Alastair Cook completes rare feat of endurance at Ashes

England's Alastair Cook celebrates making 200 runs against Australia during the third day of their Ashes cricket test match in Melbourne, Australia, Thursday, Dec. 28, 2017. (AP Photo/Andy Brownbill)
England's Alastair Cook runs out against Australia at the start of the fourth day of their Ashes cricket test match in Melbourne, Australia, Friday, Dec. 29, 2017. (AP Photo/Andy Brownbill)
England's Alastair Cook prepares to run out against Australia at the start of the fourth day of their Ashes cricket test match in Melbourne, Australia, Friday, Dec. 29, 2017. (AP Photo/Andy Brownbill)

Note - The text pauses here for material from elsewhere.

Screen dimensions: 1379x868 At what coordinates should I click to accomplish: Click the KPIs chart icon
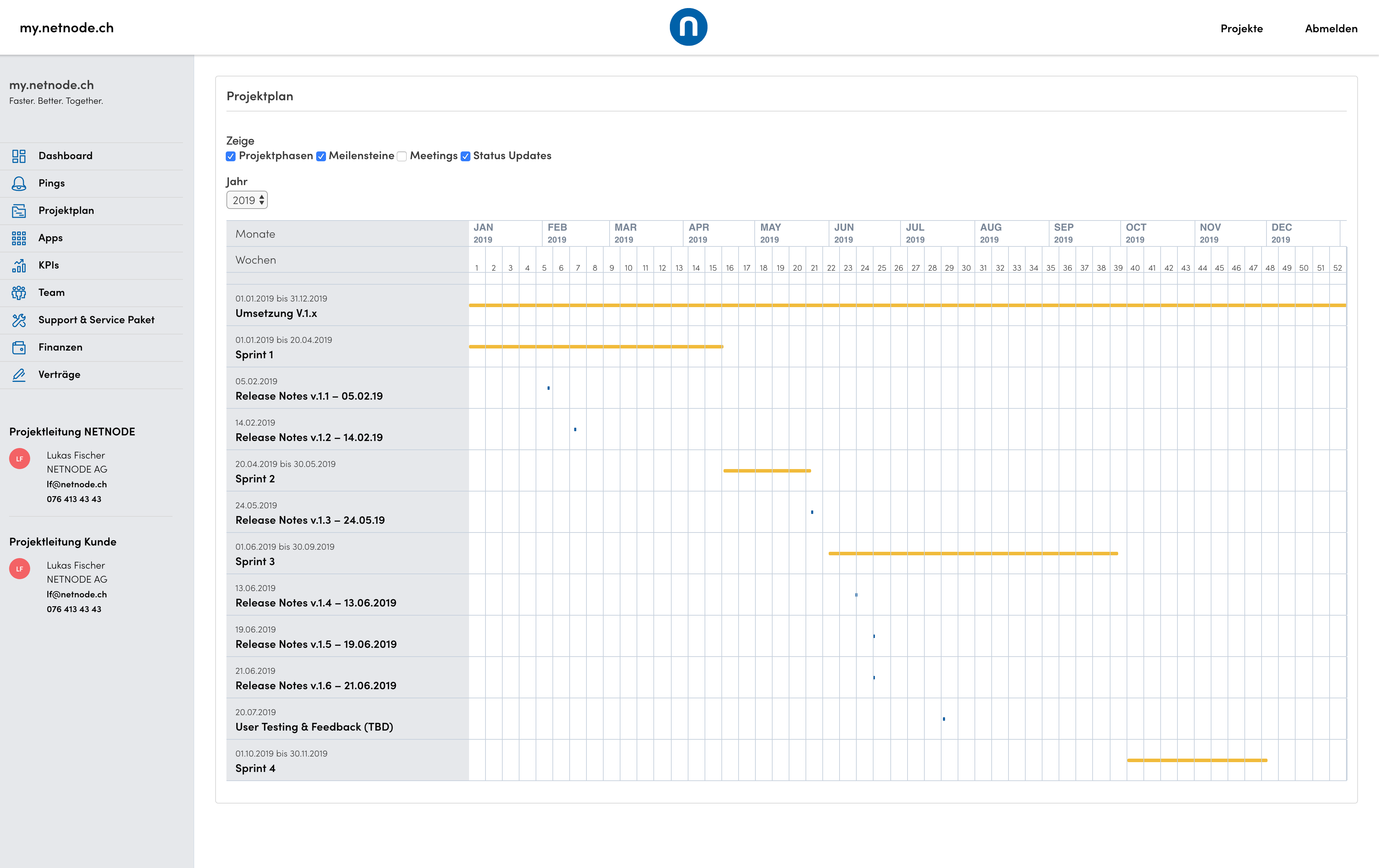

MELBOURNE, Australia — One ball was all it took for England opener Alastair Cook to complete one of cricket's greatest feats of endurance.

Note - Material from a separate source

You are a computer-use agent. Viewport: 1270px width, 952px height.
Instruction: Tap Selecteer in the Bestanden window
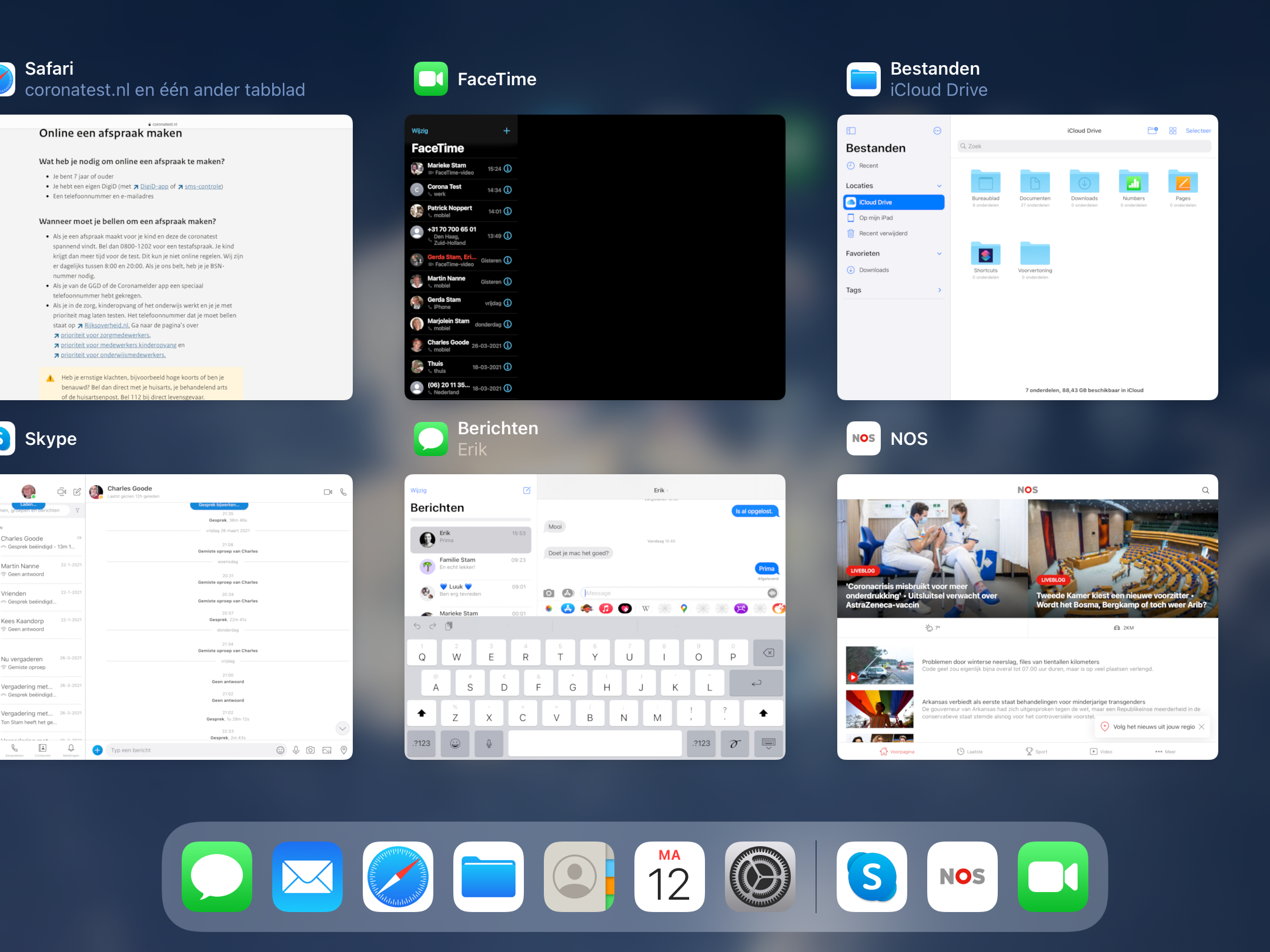tap(1198, 130)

After holding Australia's bowlers at bay for more than 10½ hours, Cook's marathon innings in the fourth Ashes test finally ended on Friday, when he ran out of batting partners.

Nine of his teammates had already come and gone before play resumed and his last partner Jimmy Anderson was dismissed off the very first delivery of the day, leaving a stranded Cook unbeaten on 244 at the non-striker's end.

Despite not facing another ball, Cook left the sprawling Melbourne Cricket Ground field to applause from supporters of both teams after he had produced a masterful display of grit and determination to carry his bat through the entire innings.

While arguably not as glamorous as making a huge score, carrying the bat — the term for when an opening batsmen remains not out after each of his 10 teammates is dismissed — through a complete innings is one of the rarest and most difficult feats in test cricket, requiring great skill, concentration and a slice of luck.

Cook had all three of those elements during his innings, surviving two dropped catches along the way.

The feat has been achieved just 52 times since the first test was played in 1877.

Cook became the first player from any country to carry his bat at the MCG, the sport's oldest venue, having hosted the game's inaugural test, and the first batsman to do it in an Ashes series since England's Geoffrey Boycott finished 99 not out at Perth in 1979.

The last Englishman to carry his bat in any test was Mike Atherton, who did it against New Zealand in Christchurch 20 years ago, making 94 not out.

Cook also posted the highest score by a player to carry his bat, with his 244 not out eclipsing New Zealander Glenn Turner's unbeaten 223 in 1972. Cook accounted for almost half of England's runs, with Joe Root's 61 the next best score, and faced a total of 409 balls, hitting 27 boundaries.

It was his 32nd test century of his career and took him to sixth place on the list of all-time run scorers, ending a barren run in the series so far.

Cook had managed a total of just 83 runs in the three previous tests as England lost the first three tests of the five-match series to surrender the Ashes at Perth's WACA ground 10 days ago.